More than three decades later, in 1962, Colonel Porter was the chairman of the company, a Howard Hughes-like figure ensconced in a grand office high above the brewery. "Colonel Porter was God," says Reg Evans, a brewer for almost 40 years. "Everyone talked about him, but you never saw him." Reg was working on the distribution side of the business when he helped foil a beer theft. Shortly afterwards, he was summoned upstairs to meet the colonel. "Someone told me I might get a £25 reward," Reg recalls. "But instead the colonel offered me a new job. The company was introducing shift brewers and he asked me if I fancied giving it a try." Instead of a £25 reward, Reg left the colonel's office with his salary increased from £495 to more than £1,000.

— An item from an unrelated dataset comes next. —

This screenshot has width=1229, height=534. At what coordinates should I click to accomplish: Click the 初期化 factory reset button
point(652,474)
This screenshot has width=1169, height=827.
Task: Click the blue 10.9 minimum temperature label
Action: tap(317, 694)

"There were a lot of manual skills involved in brewing in those days. You had to gauge the temperature in the mash-mixer - half a degree out and it would affect the beer's quality. And there were huge wheels that you had to turn to add the malts and water to the mix. You had to get the balance just right. It was a bit like driving a car - hard at first, but after ten minutes you soon got the hang of it."

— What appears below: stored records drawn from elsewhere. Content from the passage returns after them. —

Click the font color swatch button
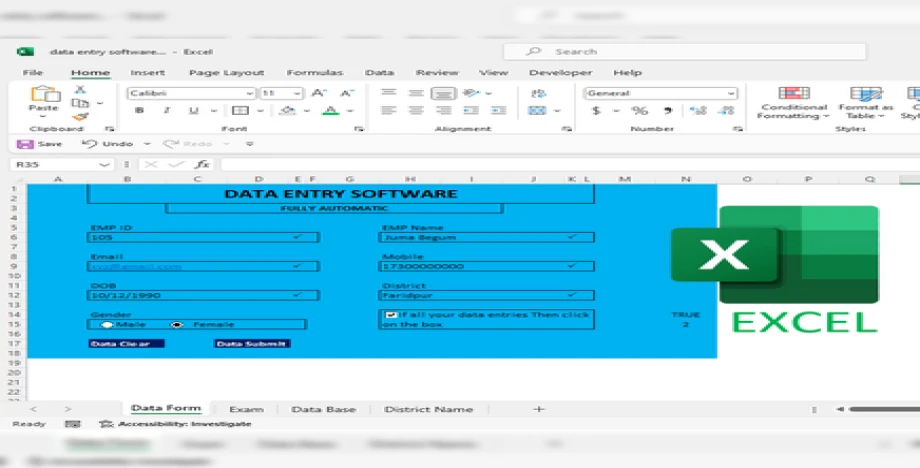The height and width of the screenshot is (468, 920). click(329, 111)

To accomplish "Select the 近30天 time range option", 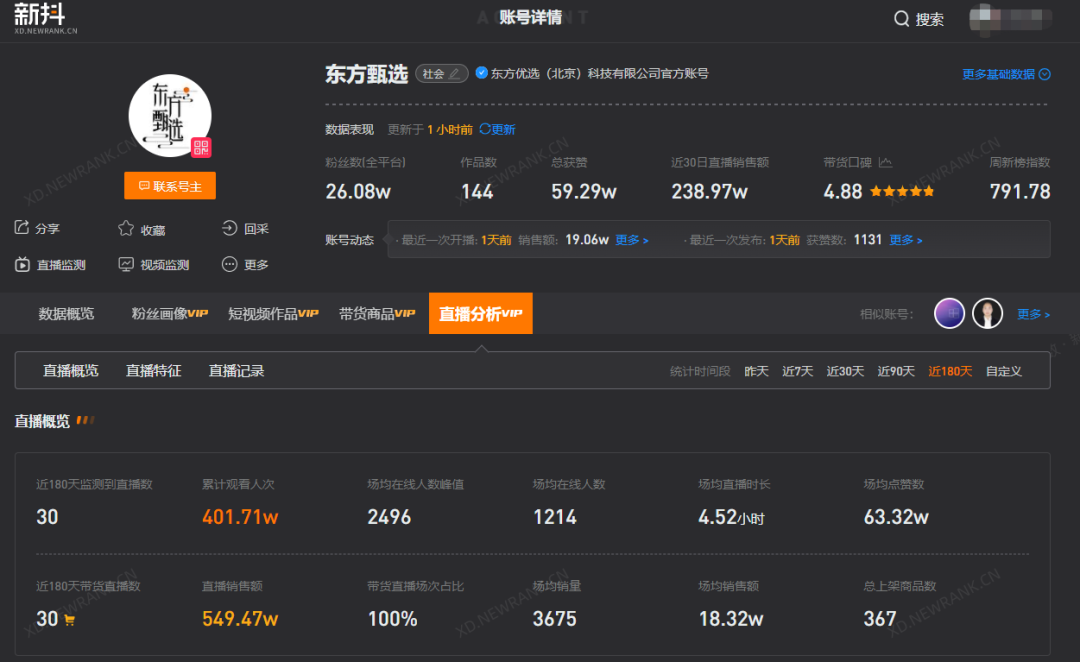I will pos(845,370).
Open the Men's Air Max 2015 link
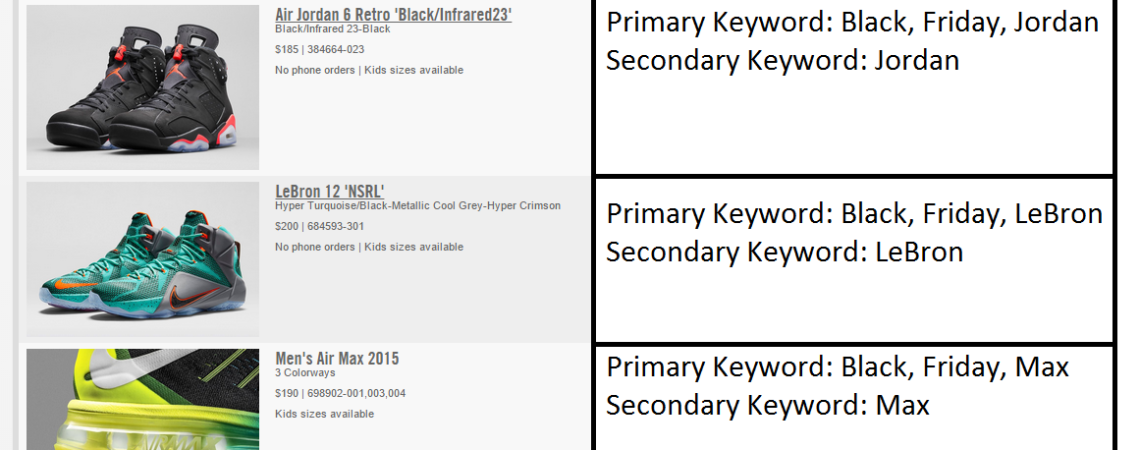The height and width of the screenshot is (450, 1140). (337, 358)
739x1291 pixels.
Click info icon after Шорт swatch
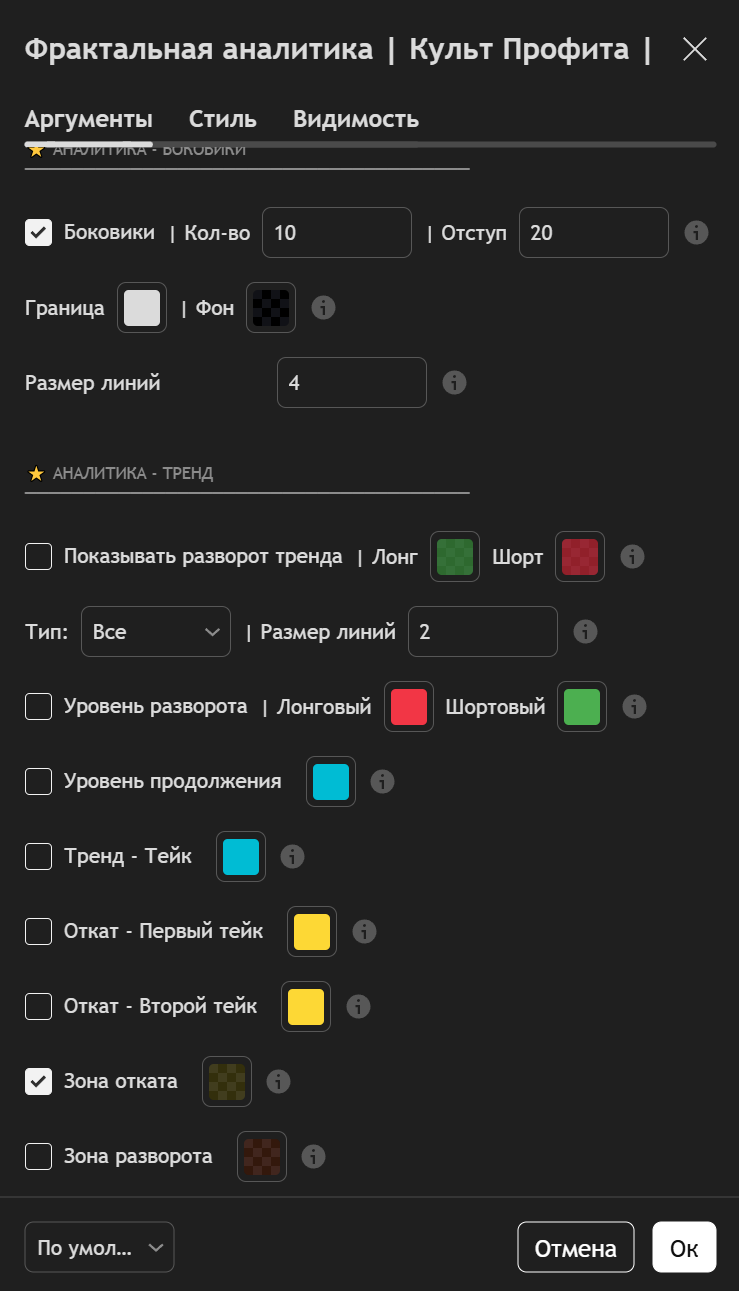click(632, 557)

Reg hung up his dipstick in 1996 and now works as a guide at the brewery. I'd hoped he could show me a few people shovelling malt, flocculating wort, sparging grist or perhaps lautering trub. (I don't know a thing about brewing, but I'm a big fan of the vocabulary.) Alas, I might just as well have visited a nuclear power station. The console from which operations are controlled resembles the bridge of the Starship Enterprise. In the new £10-million computerised brewhouse, the coppers are indistinguishable from the cookers and the mixers merge with maturation vessels. They're all big stainless-steel things with pipes coming out of the top. I reach for my notebook and pray that the conversation doesn't get too technical.

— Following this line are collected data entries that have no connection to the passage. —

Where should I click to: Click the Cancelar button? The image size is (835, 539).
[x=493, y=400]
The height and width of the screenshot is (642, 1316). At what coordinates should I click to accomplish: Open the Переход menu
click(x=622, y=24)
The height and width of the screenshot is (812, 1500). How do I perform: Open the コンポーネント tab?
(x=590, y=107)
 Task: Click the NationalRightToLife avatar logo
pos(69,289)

Is there a secret recipe or a special ingredient that distinguishes Newcastle Brown Ale from other beers? "It's not the brewing," says Reg modestly. "It's the treatment the barley gets beforehand at the maltings that gives a beer its distinctive taste. There'll be three, four or five different malts that go into a beer, in different quantities. Of course, we never tell anyone what goes into ours. That's the secret."

That might explain the taste, but not the awesome reputation. For me, the real secret of Newcastle Brown is geographical - the brewery's physical presence at the heart of the city. Geordies are proud of their beer. They take it with them everywhere they go. The warship HMS Newcastle hands out crates of the stuff to civic dignitaries at every foreign port of call. The unique bond between the Geordie people and their product has resulted in Newcastle Brown being awarded European Union Protected Geographical Indication (PGI) status. Under a new scheme designed to help protect and promote regional food heritage, PGI status is available only to products produced within a specific geographical area that have a reputation, features or qualities attributable to that area.

I briefly contemplate raising the topic of EU food legislation with Reg, but decide to talk about football instead. Until recently, Alan Shearer and Co wore the Newcastle Brown label on their chests. Sales of replica United shirts soared because Geordie fans were just as proud of their beer as they were of their team. I ask Reg about historical ties between the brewery and the football club, and it turns out that for the last hour I've been talking to one.

"I used to play over there," he says, aiming a casual nod in the direction of St James' Park. "Only a handful of games, mind." Sure enough, later when I get home, there he is staring out at me from my Who's Who of Newcastle United. "Reginald Evans. Outside left, 1956-1959. Debut: September 1958 against Wolverhampton Wanderers..." Now there's a Geordie who isn't short of a few stories to tell his grandchildren.